Après l’explosion, le pire est le silence. Le silence, c’est le néant. Il faut refuser le silence, ne pas le laisser s’installer de peur qu’il nous étouffe comme dans un linceul. Maintenant, nous avons besoin de bruit, de musique, de paroles. Du doux murmure des baisers, des mots d’amour, du froissement coquin des tissus. Pas d’invectiver, d’asséner, de sermonner. Non. Mettons-nous à chuchoter, susurrer, gazouiller, caresser, et rire. Surtout rire. Le rire est le propre de l’homme. De l’homme civilisé. L’antidote de la barbarie. Rester debout, droit, face au vandale et ne se plier que pour rire.

« Je jouissais de ce rire comme un chien à qui l’on a donné des coups mais qui reçoit maintenant des caresses » (Joyce Carol Oates), ce qui n’est pas sans rappeler « Je me hâte de rire de tout de peur d’être obligé d’en pleurer » (Beaumarchais).
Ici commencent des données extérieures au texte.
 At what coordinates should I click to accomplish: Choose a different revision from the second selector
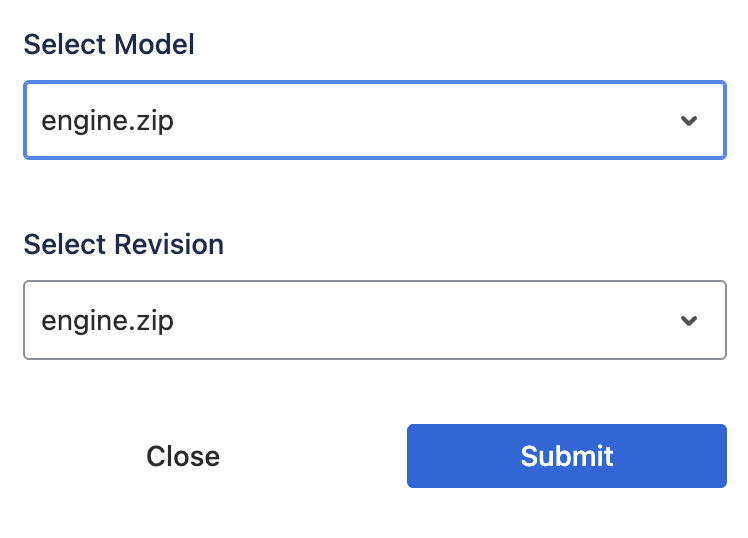pyautogui.click(x=374, y=320)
Du bruit comme s’il en pleuvait, s’il vous plaît ! Il faut chanter, se parler, dans toutes les langues de la terre, parler avec les mains et les yeux, se faire du pied (mais doucement, j’ai de nouvelles chaussures !) Mais il faut arrêter de parler de mort, de deuil. Le deuil sied à Electre, pas à Manneken Pis !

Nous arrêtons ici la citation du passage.